Render every line of the entries below as a numbered list, skipping blank lines and leaving out the pictures.

## Data entries
— start —
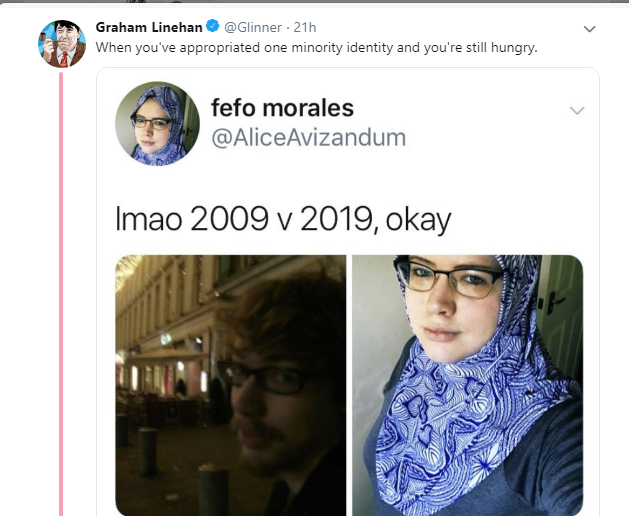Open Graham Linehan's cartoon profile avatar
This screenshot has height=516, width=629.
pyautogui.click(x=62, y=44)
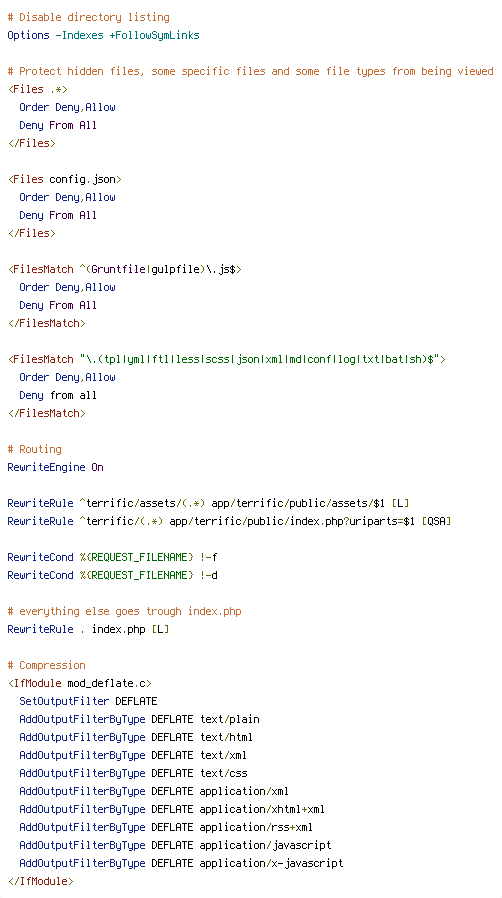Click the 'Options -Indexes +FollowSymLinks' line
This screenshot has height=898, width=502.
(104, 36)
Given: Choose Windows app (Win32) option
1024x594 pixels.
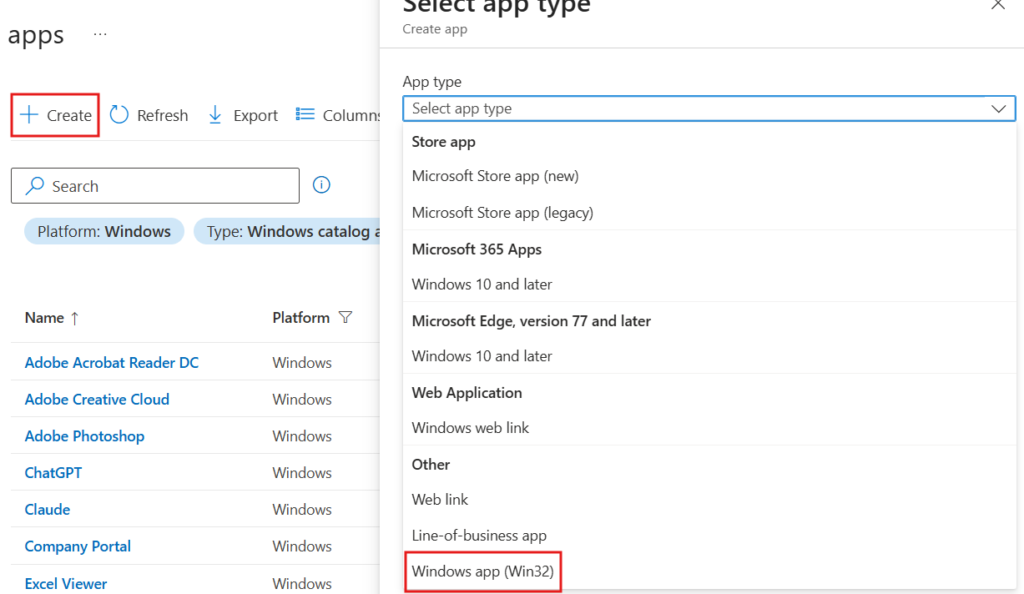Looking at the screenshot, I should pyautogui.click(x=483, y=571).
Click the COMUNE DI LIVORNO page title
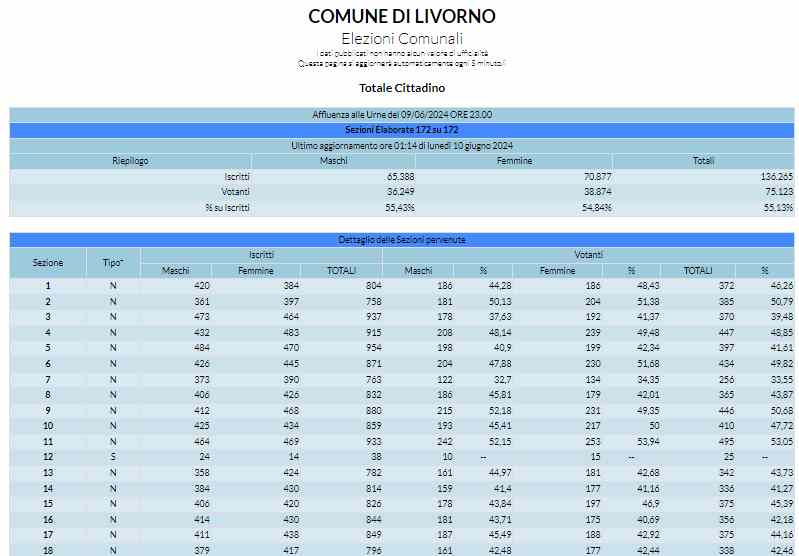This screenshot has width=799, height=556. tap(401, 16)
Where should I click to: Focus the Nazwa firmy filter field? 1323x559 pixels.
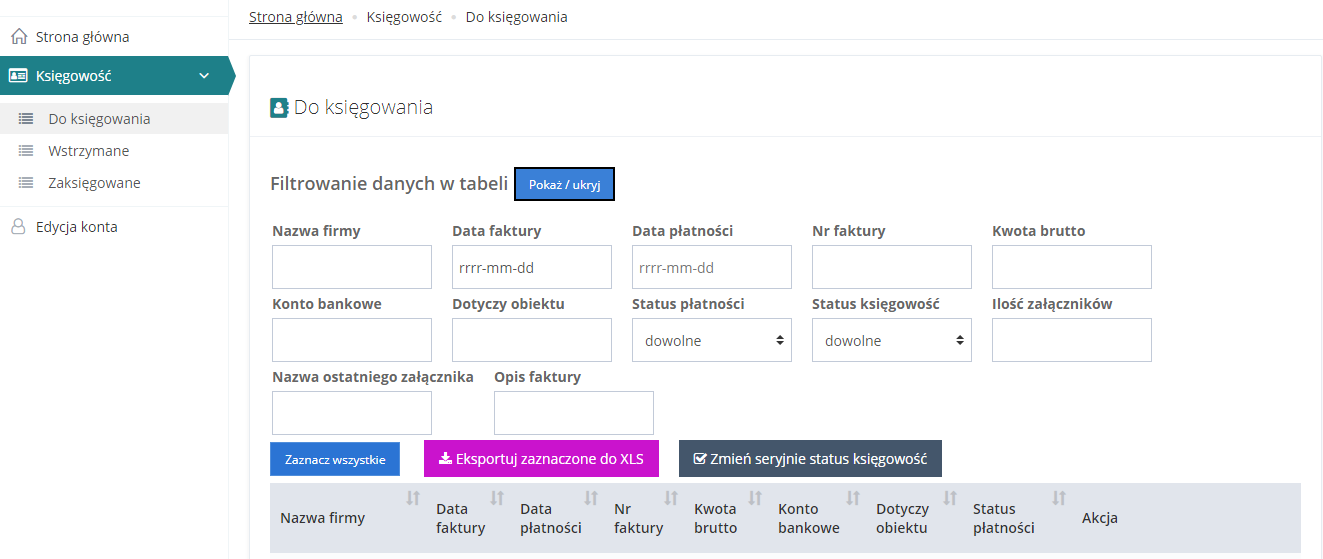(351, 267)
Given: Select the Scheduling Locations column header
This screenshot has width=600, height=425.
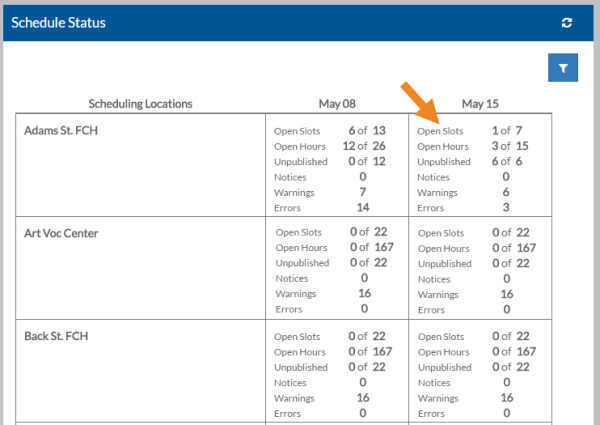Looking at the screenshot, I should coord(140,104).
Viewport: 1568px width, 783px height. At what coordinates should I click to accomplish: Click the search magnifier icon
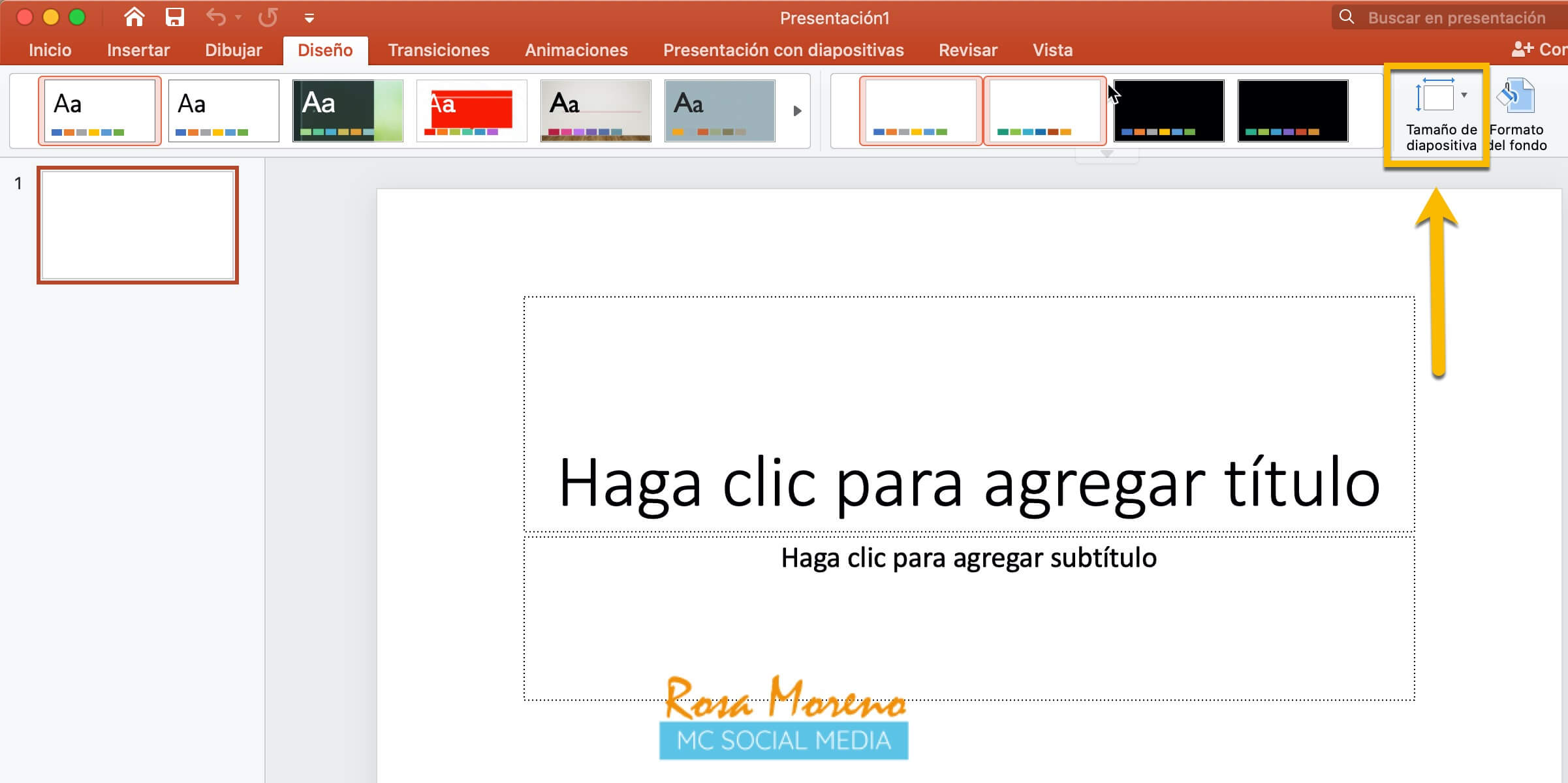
— end —
## Exercise result
1. Open Graham Linehan's cartoon profile avatar
2. This screenshot has height=516, width=629.
3. pyautogui.click(x=62, y=44)
4. Click the 'Options -Indexes +FollowSymLinks' line
5. This screenshot has height=898, width=502.
6. (104, 36)
7. Given: Choose Windows app (Win32) option
8. 1024x594 pixels.
9. Looking at the screenshot, I should pyautogui.click(x=483, y=571).
10. Click the COMUNE DI LIVORNO page title
11. This screenshot has width=799, height=556. tap(401, 16)
12. Where should I click to: Focus the Nazwa firmy filter field? 1323x559 pixels.
13. (351, 267)
14. Given: Select the Scheduling Locations column header
15. This screenshot has width=600, height=425.
16. Looking at the screenshot, I should coord(140,104).
17. Viewport: 1568px width, 783px height. At what coordinates should I click to accomplish: Click the search magnifier icon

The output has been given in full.